* Page excerpt
───

EX-10.2 3 exhibit102-2023creditagree.htm EX-10.2 Document
Exhibit 10.2
Subordination Agreement
March 2, 2023
Morrisville, North Carolina
This Subordination Agreement (this “Agreement”), dated March 2, 2023, is made between NantHealth, Inc., a Delaware corporation, with offices at 3000 RDU Center Drive, Suite 200, Morrisville, North Carolina 27500 (the “Company”), NaviNet, Inc., a Delaware corporation (the “Subsidiary Guarantor”), Nant Capital, LLC, a Delaware limited liability company, and Airstrip Technologies, Inc., a Delaware corporation (together with Nant Capital, Inc. and any transferee of the Existing Debt held by Nant Capital, LLC or Airstrip Technologies, Inc., the “Holders”).
WHEREAS, the Company previously (i) entered into a Third Amended and Restated Promissory Note, dated April 27, 2021, with Nant Capital, LLC, (ii) entered into a Second Amended and Restated Promissory Note, dated April 27, 2021, with Nant Capital, LLC, (iii) entered into a Subordinated Promissory Note, dated October 3, 2022, with AirStrip Technologies, Inc. and (iv) entered into a Subordinated Promissory Note, dated November 21, 2022, with Nant Capital, LLC ((i) through (iv), the “Promissory Notes” and the indebtedness issued pursuant thereto, the “Existing Debt”).
WHEREAS, the Company wishes to enter into a Credit Agreement, dated on or about March 2, 2023 (the “Credit Agreement”), by and among the Company, the guarantors party thereto (including the Subsidiary Guarantor), the lenders party thereto, GLAS USA LLC, as administrative agent, and GLAS Americas LLC, as collateral agent.
NOW, THEREFORE, for good and valuable consideration, the Company, the Subsidiary Guarantor and the Holders do hereby agree as follows:
1.Subordination.

───

(Items listed in a dataset)
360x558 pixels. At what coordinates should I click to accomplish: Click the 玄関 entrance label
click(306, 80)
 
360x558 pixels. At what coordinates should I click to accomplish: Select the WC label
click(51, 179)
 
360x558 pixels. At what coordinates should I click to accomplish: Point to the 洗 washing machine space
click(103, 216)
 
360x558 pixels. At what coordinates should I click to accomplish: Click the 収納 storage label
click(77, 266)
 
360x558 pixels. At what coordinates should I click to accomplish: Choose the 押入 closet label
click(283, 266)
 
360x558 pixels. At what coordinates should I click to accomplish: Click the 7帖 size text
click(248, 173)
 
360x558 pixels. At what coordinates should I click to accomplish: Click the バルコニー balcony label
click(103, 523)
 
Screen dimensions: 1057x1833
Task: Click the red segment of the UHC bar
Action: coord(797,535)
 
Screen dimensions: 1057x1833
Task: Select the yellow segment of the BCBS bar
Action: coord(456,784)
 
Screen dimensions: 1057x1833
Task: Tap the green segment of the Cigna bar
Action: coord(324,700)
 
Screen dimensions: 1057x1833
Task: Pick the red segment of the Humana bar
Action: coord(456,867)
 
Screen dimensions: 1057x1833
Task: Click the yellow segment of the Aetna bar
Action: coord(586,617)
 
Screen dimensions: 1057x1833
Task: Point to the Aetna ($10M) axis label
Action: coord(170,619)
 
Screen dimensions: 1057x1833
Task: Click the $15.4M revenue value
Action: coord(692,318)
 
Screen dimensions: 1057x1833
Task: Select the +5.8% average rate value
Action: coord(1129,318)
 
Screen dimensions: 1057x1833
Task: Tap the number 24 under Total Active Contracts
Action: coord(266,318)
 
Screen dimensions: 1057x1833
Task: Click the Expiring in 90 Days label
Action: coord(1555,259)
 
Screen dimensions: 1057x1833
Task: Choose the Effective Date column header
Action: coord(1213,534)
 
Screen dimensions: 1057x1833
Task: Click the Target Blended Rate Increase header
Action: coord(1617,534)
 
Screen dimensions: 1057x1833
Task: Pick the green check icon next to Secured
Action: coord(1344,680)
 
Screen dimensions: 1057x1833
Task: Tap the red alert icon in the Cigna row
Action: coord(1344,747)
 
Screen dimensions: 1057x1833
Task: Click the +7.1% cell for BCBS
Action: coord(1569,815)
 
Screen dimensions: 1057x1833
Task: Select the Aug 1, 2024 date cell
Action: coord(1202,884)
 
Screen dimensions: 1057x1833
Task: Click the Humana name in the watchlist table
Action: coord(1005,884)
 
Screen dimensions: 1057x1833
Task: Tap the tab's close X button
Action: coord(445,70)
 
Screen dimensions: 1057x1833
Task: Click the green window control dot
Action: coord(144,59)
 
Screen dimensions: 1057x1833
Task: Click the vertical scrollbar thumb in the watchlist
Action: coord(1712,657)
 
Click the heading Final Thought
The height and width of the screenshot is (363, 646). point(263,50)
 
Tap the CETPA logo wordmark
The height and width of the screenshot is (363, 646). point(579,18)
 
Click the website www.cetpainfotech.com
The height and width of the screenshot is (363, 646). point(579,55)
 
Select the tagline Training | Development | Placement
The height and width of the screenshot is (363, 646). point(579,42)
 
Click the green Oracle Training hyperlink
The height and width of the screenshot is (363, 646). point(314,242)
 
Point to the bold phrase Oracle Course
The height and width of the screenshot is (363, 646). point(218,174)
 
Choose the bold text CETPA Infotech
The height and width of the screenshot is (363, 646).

───

* Description of the task
Continue the subordination agreement from its last line onward.

* Result
(a)Agreement of Subordination. The Company, the Subsidiary Guarantor and Holders each covenant and agree that the Existing Debt shall be subject to the provisions of this Section 1; and each Holder, whether upon original issue or upon transfer, assignment or exchange thereof, accepts and agrees to be bound by such provisions. The payment of the principal of, premium, if any, or interest on the Existing Debt shall, to the extent and in the manner hereinafter set forth, be subordinated and subject in right of payment to the prior payment in full of all Senior Debt (as defined below), whether outstanding at the date of this Agreement or thereafter incurred. For purposes of this Agreement, “Senior Debt” shall mean the principal of, premium, if any, interest (including all interest accruing subsequent to the commencement of any bankruptcy or similar proceeding, whether or not a claim for post-petition interest is allowed or allowable as a claim in any such proceeding) on, and all fees, premiums, costs, expenses and other amounts accrued or due on or in connection with the Credit Agreement, whether outstanding on the date of this Agreement or thereafter created, incurred, assumed, guaranteed or in effect guaranteed by the Company or any of its subsidiaries (including all deferrals, renewals, extensions or refundings of, or amendments, modifications or supplements to, the foregoing).
(b)Payments to Holders.
(i)No payment shall be made with respect to the interest on the Existing Debt until the obligations in respect of the Senior Debt are paid in full in cash or other payment satisfactory to the holders of Senior Debt. Additionally, no payment shall be made with respect to the principal of, or premium, if any, or interest on the Existing Debt if a default in the payment of principal, premium, if any, interest or other obligations due on any Senior Debt occurs and is continuing (a “Payment Default”), unless and until such default shall have been cured or waived or the obligations in respect of the Senior Debt are paid in full in cash or other payment satisfactory to the holders of Senior Debt.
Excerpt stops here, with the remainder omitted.